The consumption of manufactured goods represented 1.59% of the revised 2.2% U.S. GDP growth in Q3 2009 and thus remains the center point of the economic recovery as we have known it thus far. The growth indicative ISM report booned U.S. markets in the first 2010 trading session, as the seemingly unbeatable 60.3 November New Orders component was crushed by a 65.5 stat in December. New Orders are the single most telling economic reading of future conditions in Manufacturing, perhaps making this month's strength unbeatable in January and ironically a curse on the effects of less positive results moving forward. Less discussed but also important, are increasingly slower deliver times that, if sustainable, should have positive effects on both transportation carriers' top lines and jobs in the industry.
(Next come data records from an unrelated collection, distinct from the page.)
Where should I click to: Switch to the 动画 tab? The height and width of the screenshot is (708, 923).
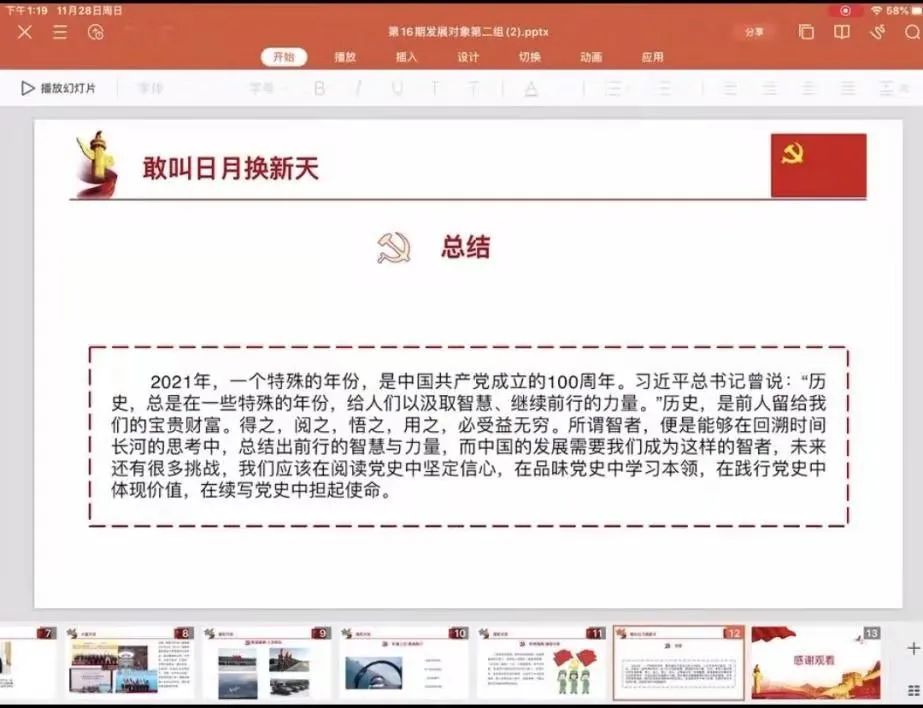[591, 57]
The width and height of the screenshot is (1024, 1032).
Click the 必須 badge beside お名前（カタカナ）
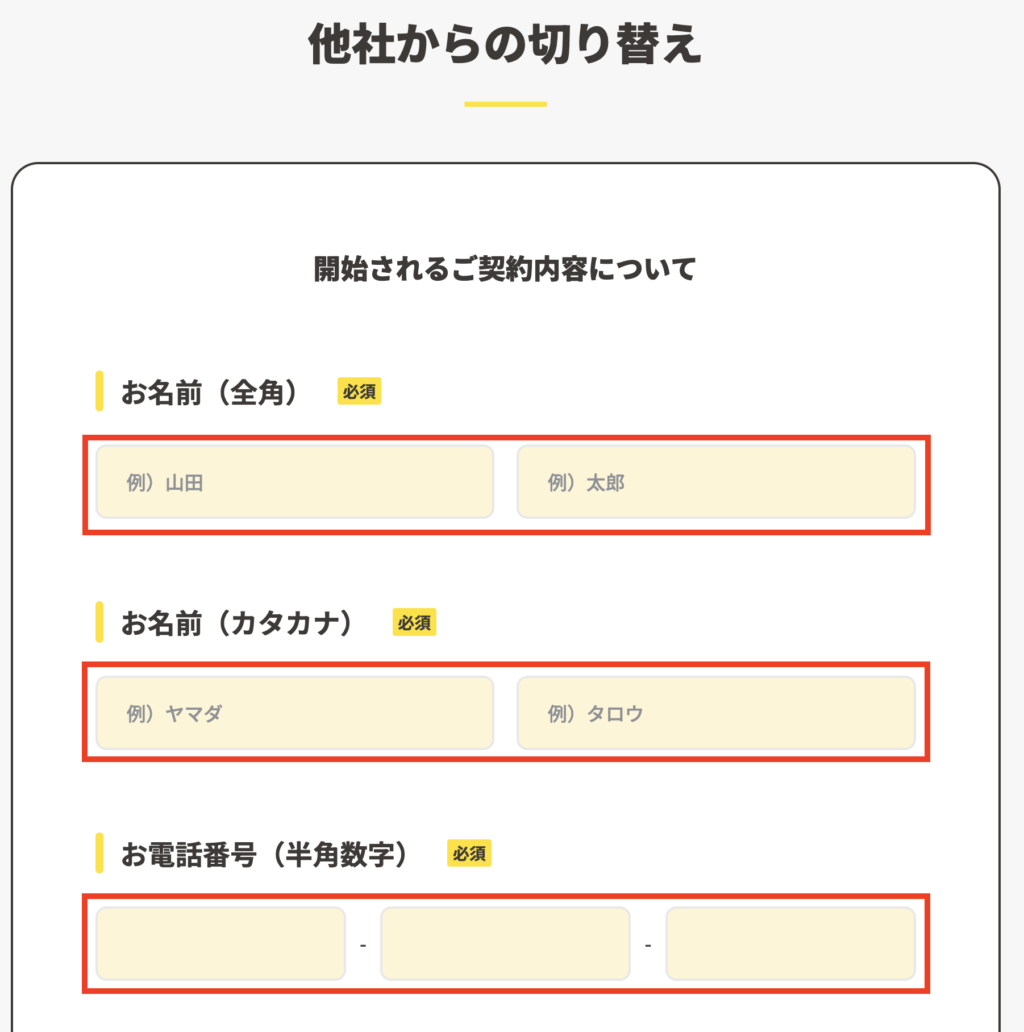point(414,623)
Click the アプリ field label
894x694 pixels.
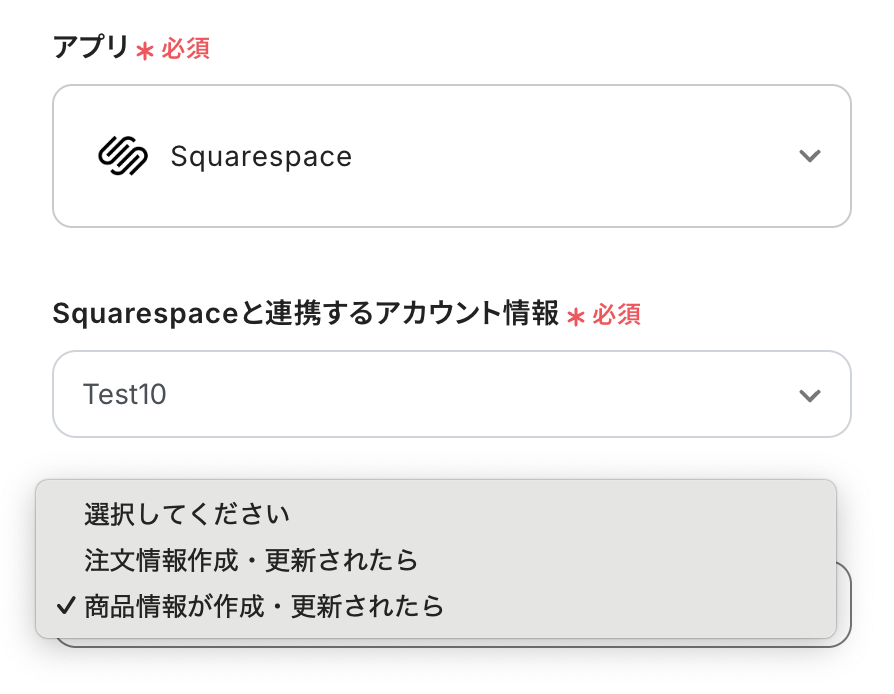pyautogui.click(x=91, y=48)
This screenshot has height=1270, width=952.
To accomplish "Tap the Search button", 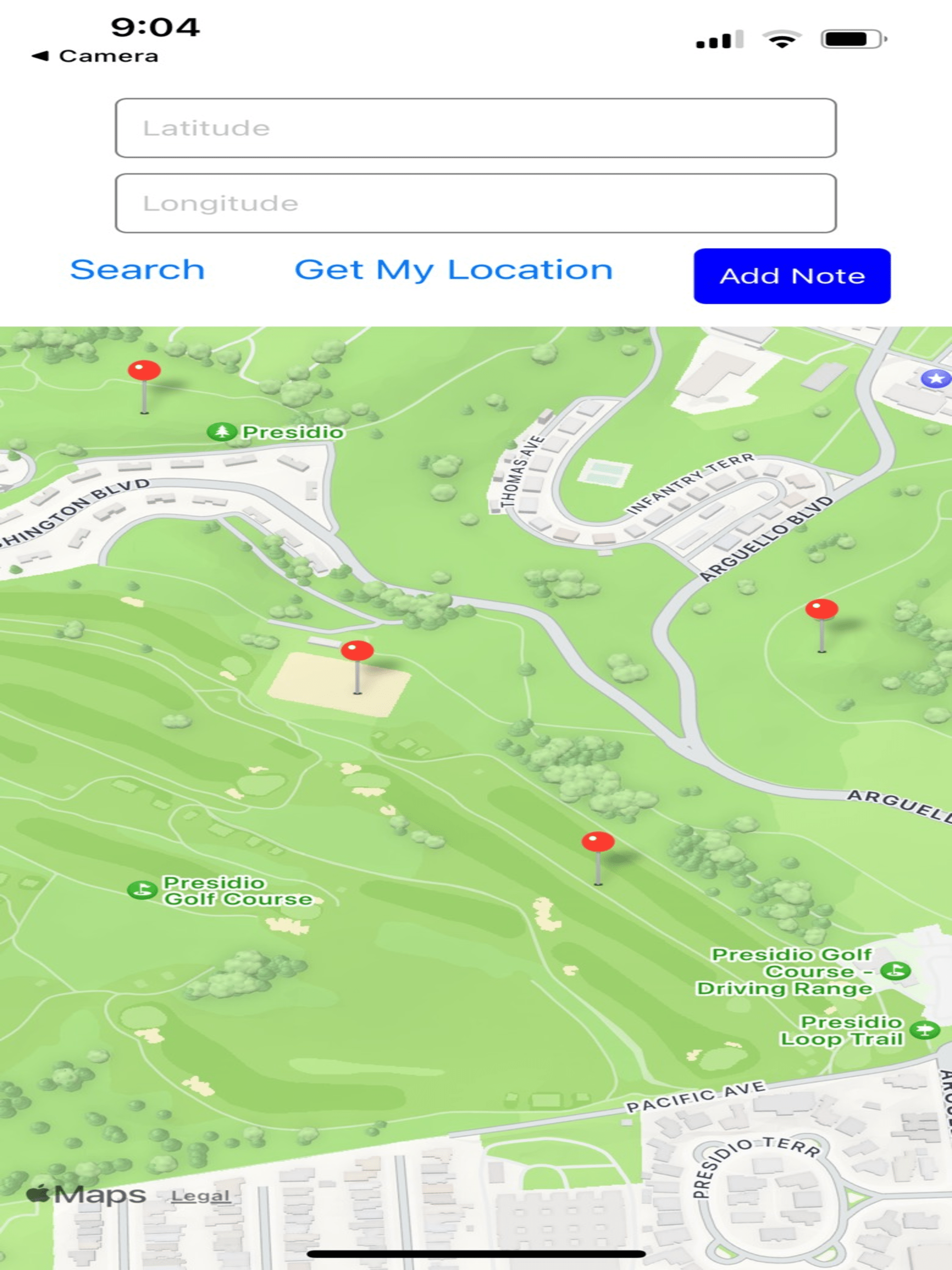I will tap(137, 269).
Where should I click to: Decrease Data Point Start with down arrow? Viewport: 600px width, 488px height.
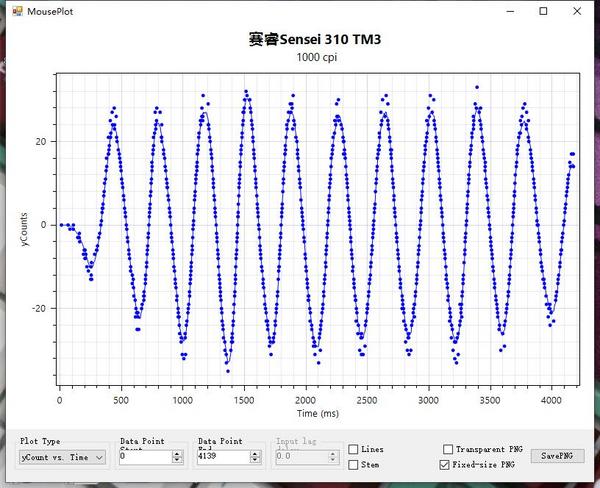point(177,459)
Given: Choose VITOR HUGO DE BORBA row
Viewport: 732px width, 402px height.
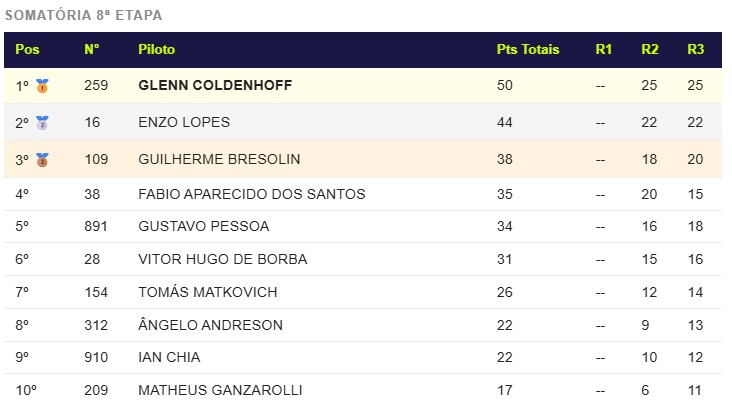Looking at the screenshot, I should pos(363,259).

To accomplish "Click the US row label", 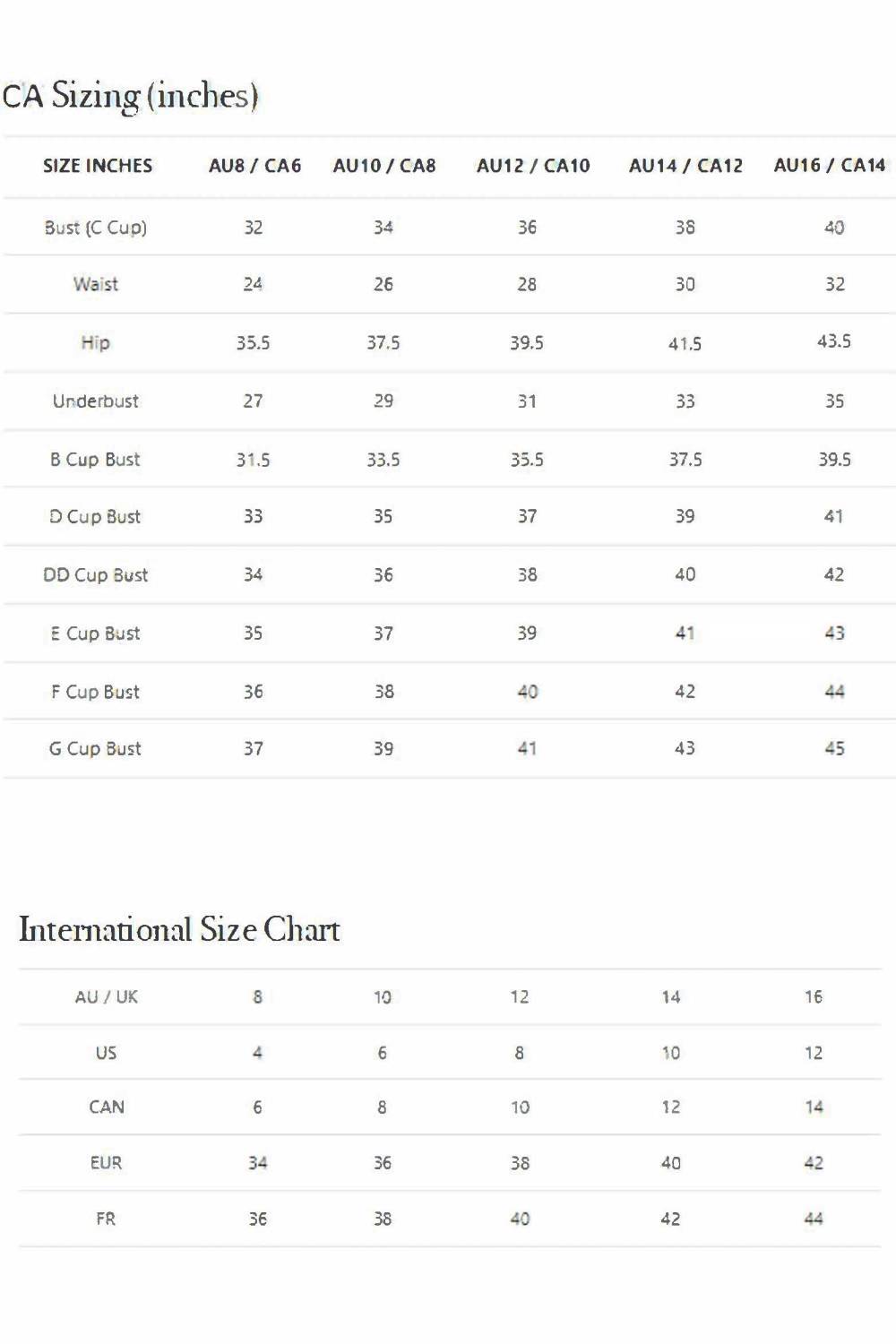I will [106, 1053].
Standing on the shoulders of a massive rally to start 2010, it is safe to say that the environment is still a wash of confusion. Inventory numbers from the report show that clients of manufacturers are becoming increasingly skeptical, where the Customers' Inventories number at 35 perpetuated a nine month trend of contraction during one of the highest consumer demand months of the year. These results suggest that inventory rebuilding hasn't occurred on par with headlines, and that instead the entire production chain has become extremely lean and risk averse. Should confidence return and consumers loosen their wallets, this would be a prime area of growth in the new year, but headwinds to such spending remain significant and could intensify. Partly frightening, is the component of higher input prices, continuing a six month trend of appreciation that is reflective of the commodity rally and U.S. Dollar weakness. While input prices have helped to raise the ISM headline number in recent months, U.S. Dollar strength will be discounted as having a negative effect on future reports.

Kicking the mud from our boots, let us shed the stats from our purview and think logically about the chances for economic success in the U.S. over the next year. 2010 estimates for U.S. GDP growth are floating in the mid 3% range, but where can we expect to find growth summing up to this handsome rate of expansion?

In the U.S. 24% of annual GDP dollars are rooted in manufactured goods, while the service industry brings in nearly twice that figure. In Q3 of 2009 we lost about 3% to our trade deficit, which should grow if consumers spend more, and the remaining 30% is split into one part domestic investment, two parts government expenditures. We can expect that the government isn't going to muster much more growth in 2010, due to it's bureaucratic inefficiencies and the Q3 2009 0.5% annual contributed GDP growth, despite $700 billion (5.3% x GDP) of stimulus.

For all intensive purposes we are left with the manufacturing and service industries to get us most of the way to 3% growth. "We did it in 2003, so it's just a matter of animal spirits... right?" Unfortunately, in our opinion, the game has changed significantly, making 2009 anything but 2003. First, there is not an abundant supply of new homes, and the supply we have aren't being bought, so the big new houses of Super Sized Suburbia30 miles from town won't have the same magnetic effects on consumption as were present in 2003-2006. Instead we're seeing strength in existing home sales and less confident builders realizing that bigger isn't better. Second, unemployment is expected to average 10% in 2010, according to Bloomberg economists, landing well above the worst case scenario for financial institutions outlined under the Stress Tests in April of 2009 and crippling to the financial strength of the government, as Washington continues to roll over benefits and pay to jobless individual. Third, the shadow inventory of homes, as described by Robert Shiller, will flood the market with more defaults as teaser rates reset higher, even as rates are low, while weakening bonds will inevitably send mortgage rates higher.

Some of the smartest guys in the room are beginning to make calls that hold viral ramifications for the economy. Robert Shiller is predicting higher rates of defaults in the prime mortgage category, while Bill Gross is liquidating most of his exposure to bonds, and still many see this scenario as a victory on il-applied grounds of historical market recoveries. Perhaps confident retailers and mid-chain distributors could lift inventory levels as consumers spend more of what they've saved, but there must be widespread consumer spending on services as well as goods, at magnitudes congruent with a boisterous labor market, for 3% GDP to become a reality. At minimal, do your homework before placing your bets on a recovery founded in manufacturing, and at best keep limber to capitalize on the self fulfilling prophecy that equity markets have become when sentiment changes yet again.